Exercise:
Format the data from the line with "Task: Click the Target Language label" through the line with "Action: click(x=293, y=551)", both included, as a JSON list of strings with one string per line. Skip blank lines and leave the pictures out.

Data lines:
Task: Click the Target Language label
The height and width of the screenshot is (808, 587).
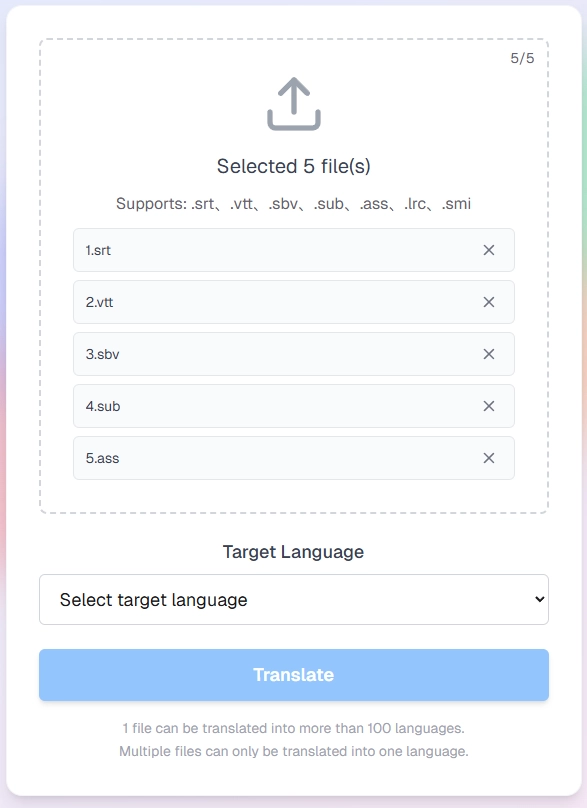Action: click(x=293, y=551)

...

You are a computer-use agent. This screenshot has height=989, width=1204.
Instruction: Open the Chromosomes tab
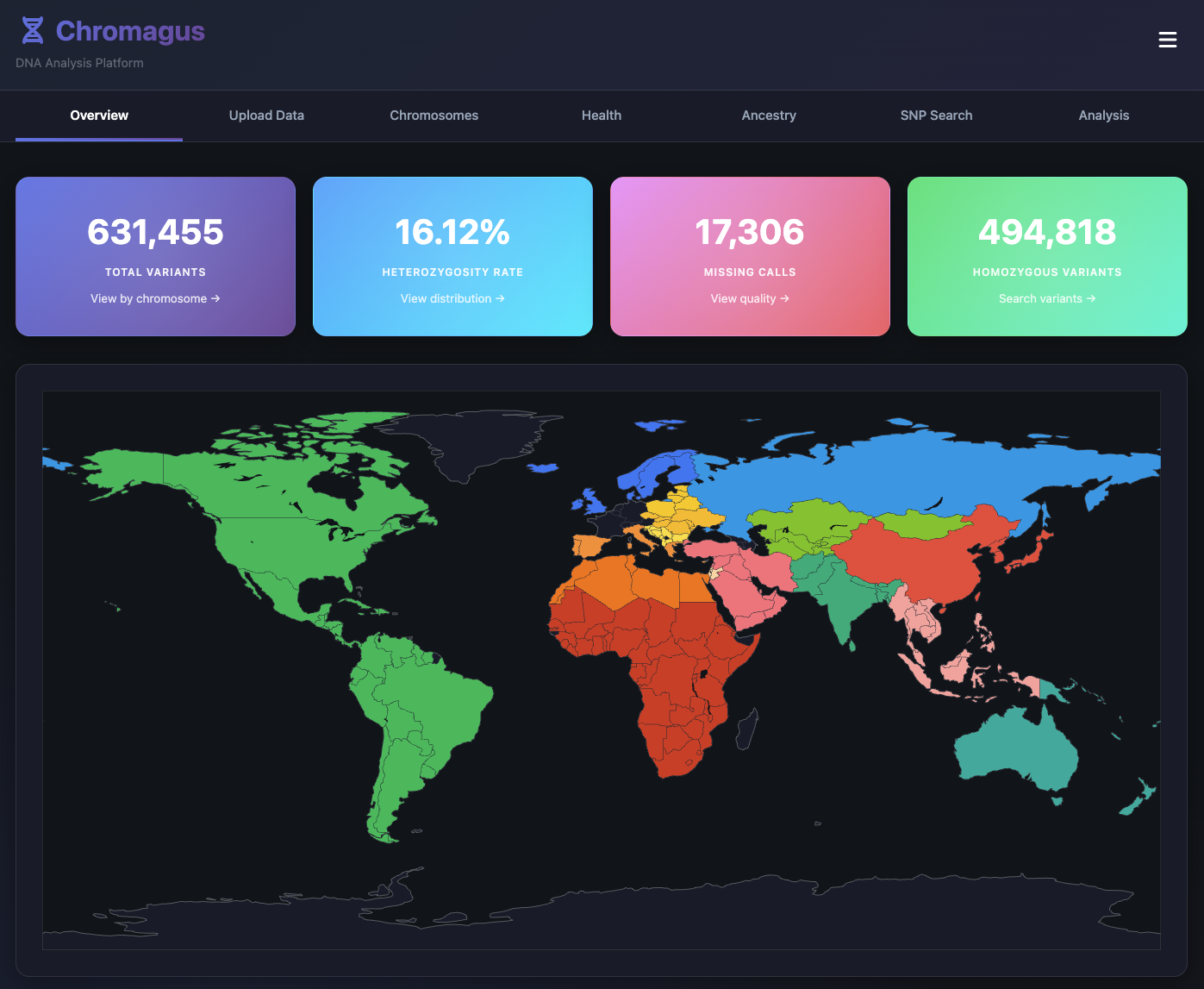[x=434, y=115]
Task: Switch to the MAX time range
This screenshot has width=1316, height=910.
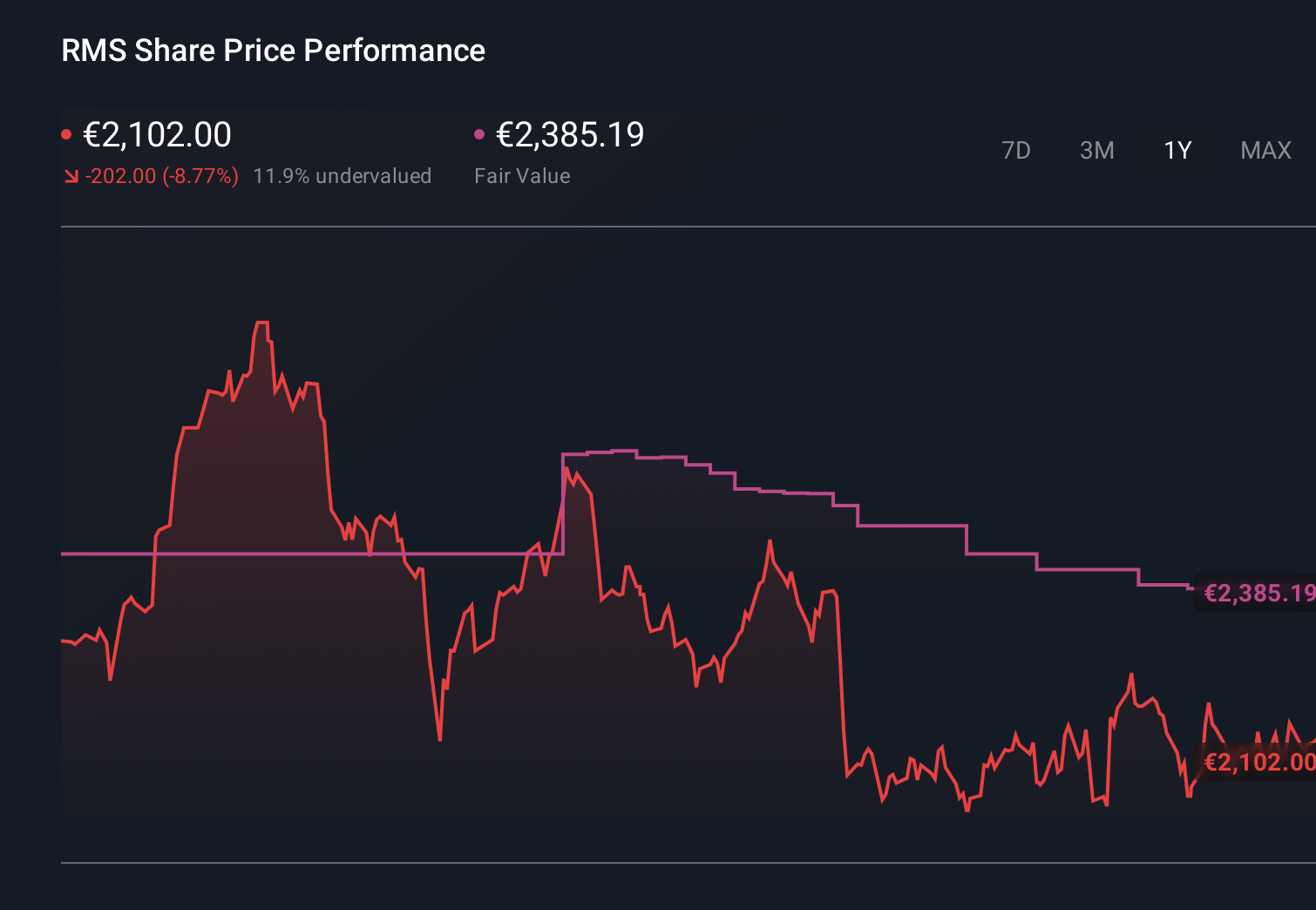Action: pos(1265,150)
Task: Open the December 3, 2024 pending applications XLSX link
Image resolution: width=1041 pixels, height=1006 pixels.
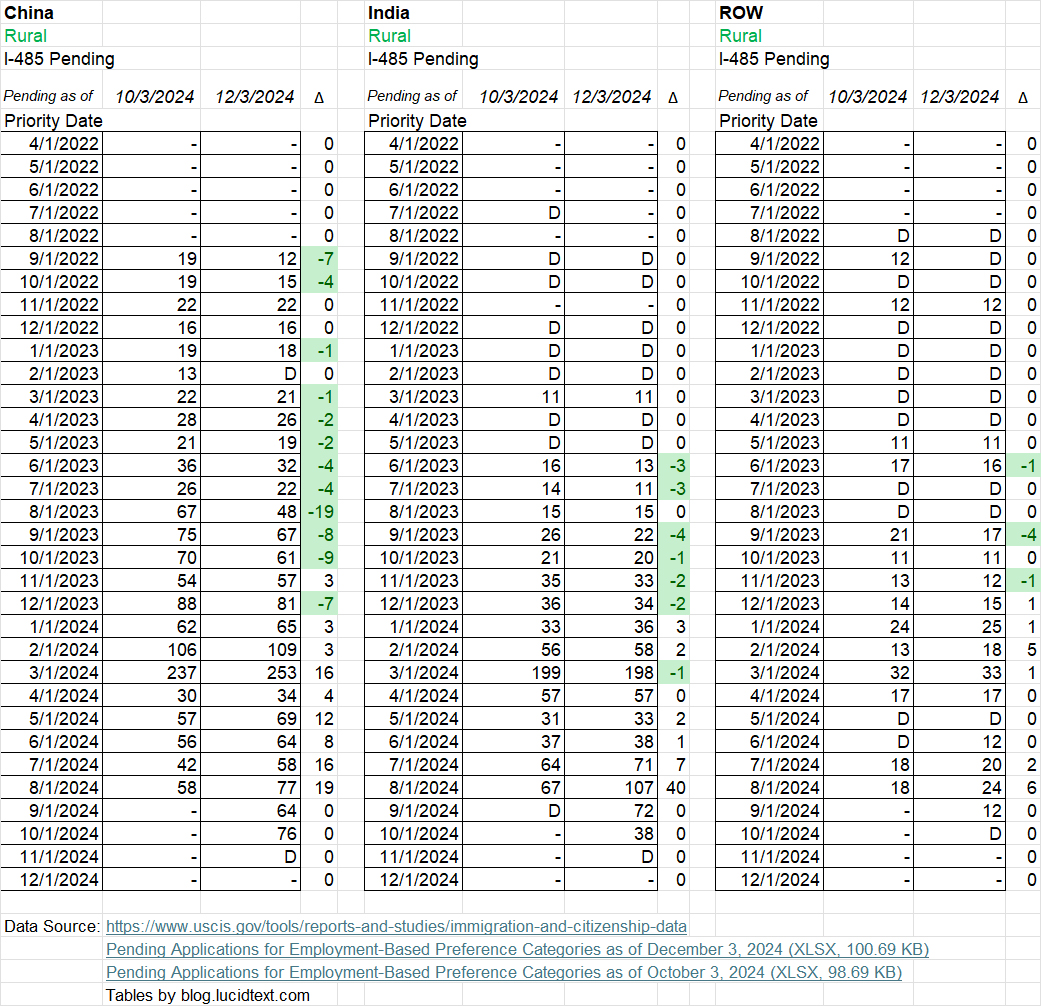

Response:
[
  "Task: Click the Target Language label",
  "The height and width of the screenshot is (808, 587).",
  "Action: click(x=293, y=551)"
]